**Required task 1**
Using the integration thread below, decide whether each statement agrees with it: (a) the person asking wants to know how to integrate after moving $(x^2 + 4)^5$ to the numerator; (b) Answer 1 works out the complete antiderivative; (c) Answer 3 uses the substitution $u = x^2+4$. Answer each with yes or no, and quote the words from the thread that decide it.
**Required task 2**
Reproduce the text of every row that follows the integration thread, word for word, and omit the pictures.

:: Text to read ::

Evaluate the integral $\int \frac{x}{(x^2 + 4)^5} \mathrm{d}x$

Question

Evaluate the integral $$\int \frac{x}{(x^2 + 4)^5} \mathrm{d}x.$$

If I transfer $(x^2 + 4)^5$ to the numerator, how do I integrate?

Answer 1

I don't know what you mean by "transfer" but:

Hint Note that $d(x^2 + 4) = 2 x \,dx$, so the $x$ in the numerator suggests a particular substitution.

Answer 2

with $u = x^2 + 4$: $$ \int (x^2 + 4)^{-5 } {x dx} = \frac 12 \int u^{-5} {du} = - \frac 1{8} u^{-4} = - \frac 1{8} (x^2 + 4)^{-4} $$

Answer 3

Put $u = x^2+4 \implies du = 2x\,dx\implies x\,dx = \frac 12 du$.

$$ \begin{align}\int \frac{x}{(x^2 + 4)^5} \mathrm{d}x &= \frac 12\int u^{-5} \,du\\ & = \frac 12 \left(\frac {u^{-4}}{-4}\right) +c \\ &= -\frac{1}{8u^4} + c \\ &= -\frac {1}{8(x^2 + 4)^4} + c\end{align} $$

:::
:: Extracted information ::

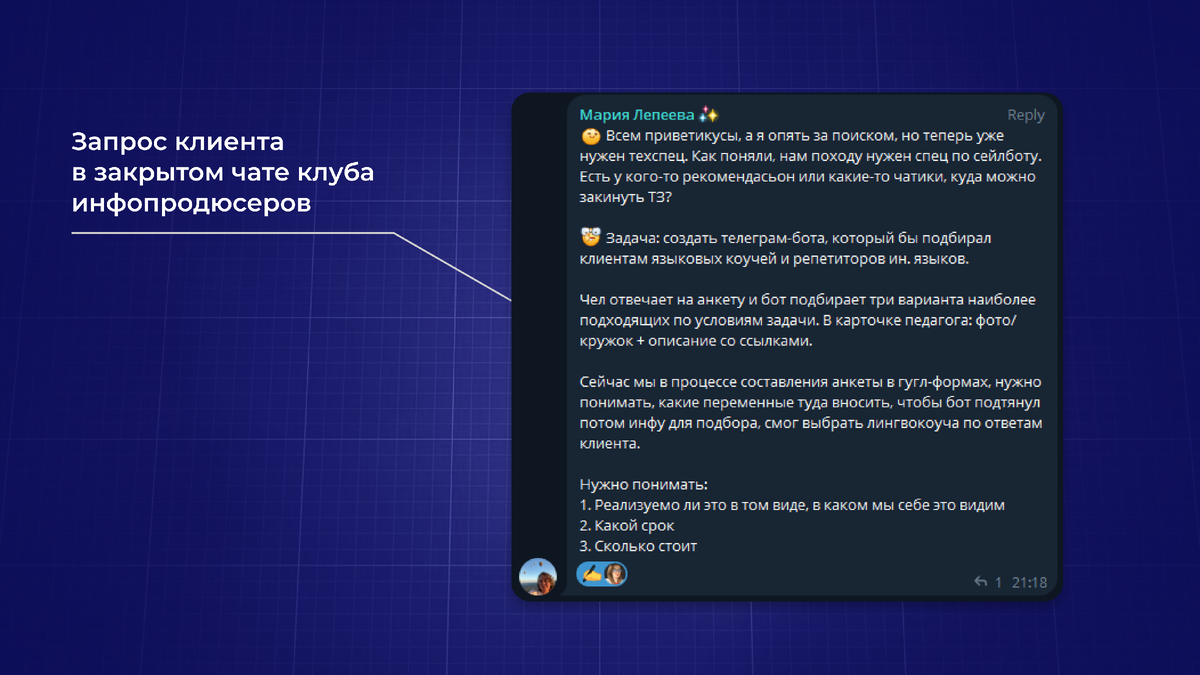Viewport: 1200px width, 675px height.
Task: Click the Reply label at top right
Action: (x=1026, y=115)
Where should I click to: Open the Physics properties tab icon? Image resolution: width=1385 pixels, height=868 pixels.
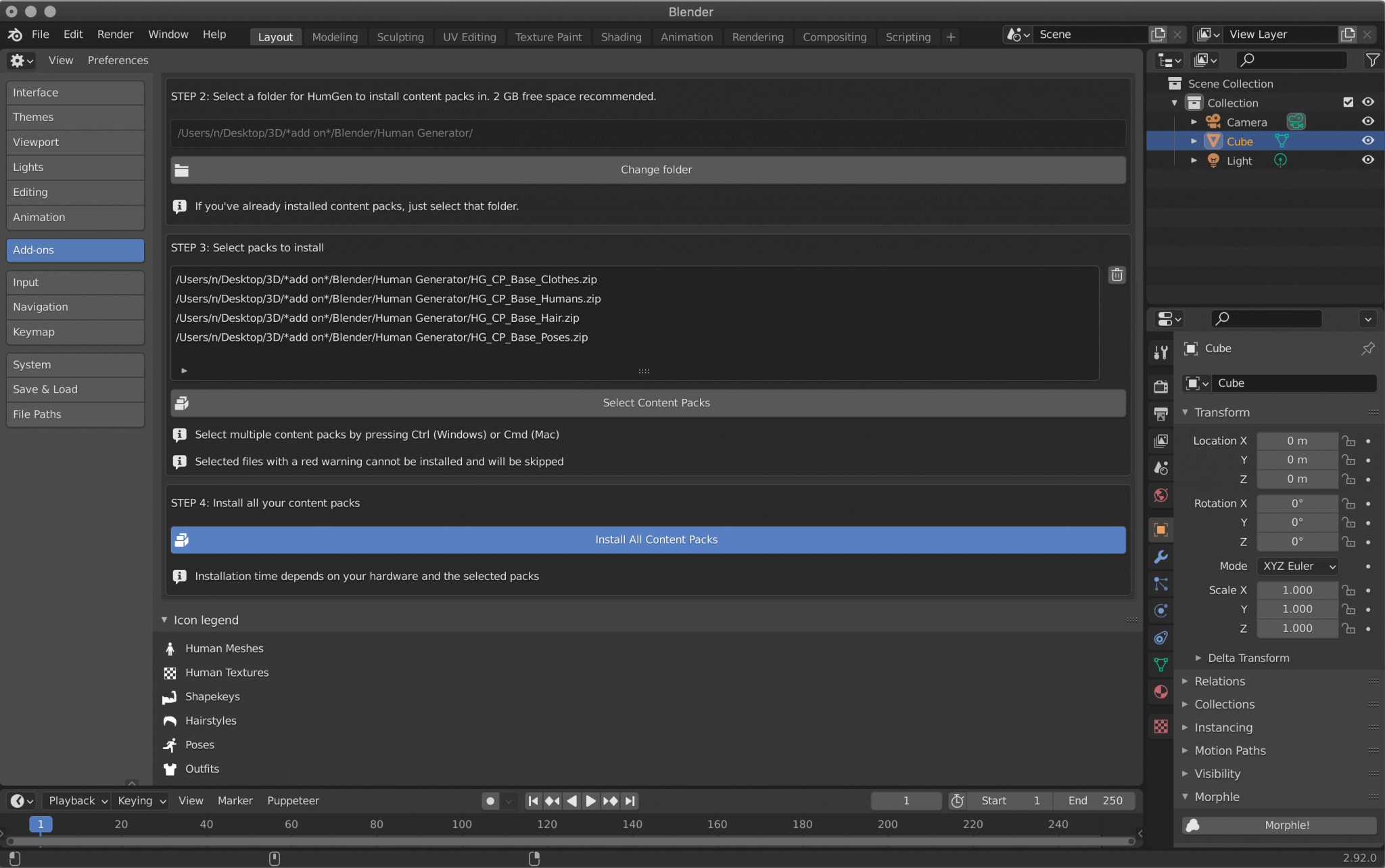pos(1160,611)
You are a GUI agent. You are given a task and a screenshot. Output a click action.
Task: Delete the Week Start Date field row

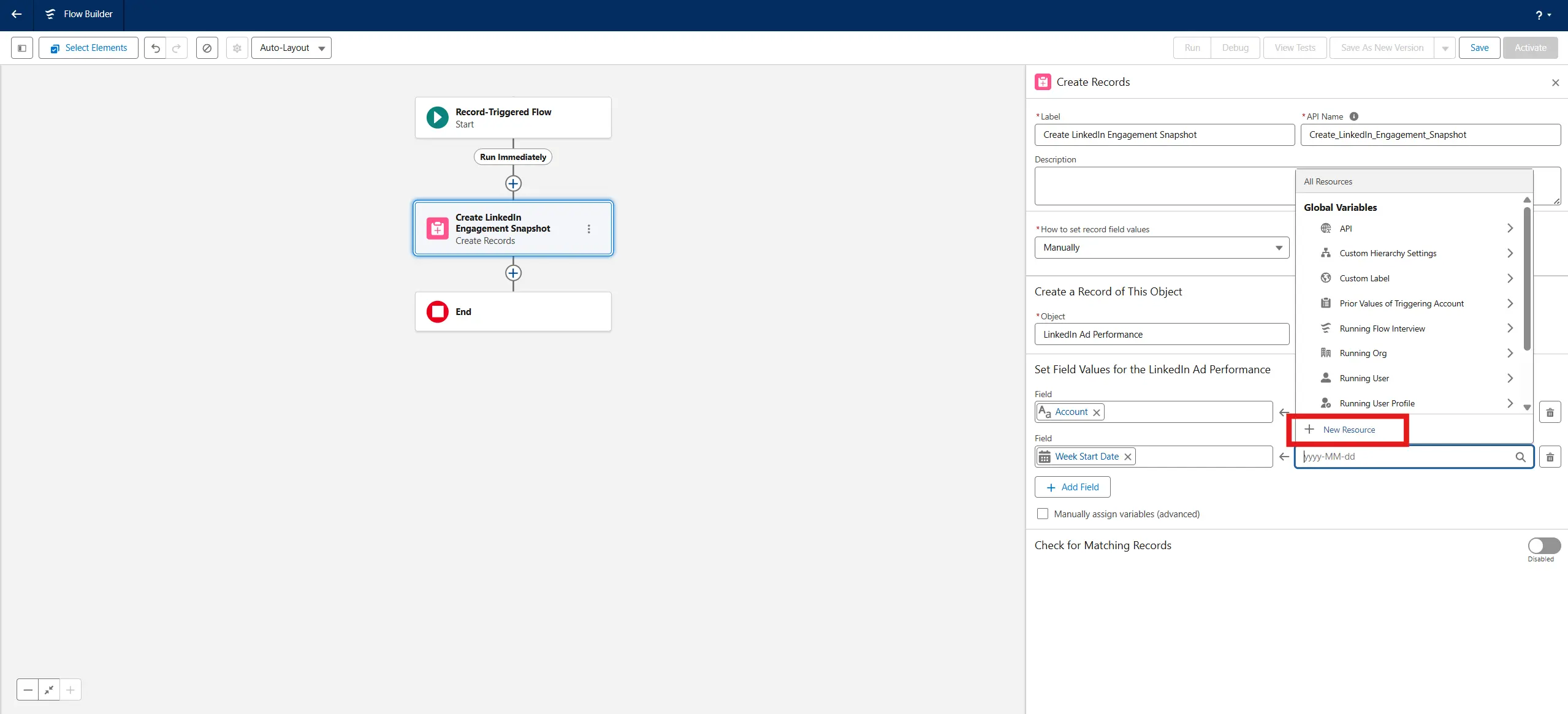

:::

**Complete output 1**
(a) Yes: "If I transfer $(x^2 + 4)^5$ to the numerator, how do I integrate?"
(b) No: "Hint Note that $d(x^2 + 4) = 2 x \,dx$, so the $x$ in the numerator suggests a particular substitution."
(c) Yes: "Put $u = x^2+4 \implies du = 2x\,dx\implies x\,dx = \frac 12 du$."

**Complete output 2**
Viewport: 1200px width, 675px height.
Task: Click the Reply label at top right
Action: (x=1026, y=115)
Where should I click to: Open the Physics properties tab icon? Image resolution: width=1385 pixels, height=868 pixels.
pos(1160,611)
You are a GUI agent. You are given a task and a screenshot. Output a click action.
Task: Delete the Week Start Date field row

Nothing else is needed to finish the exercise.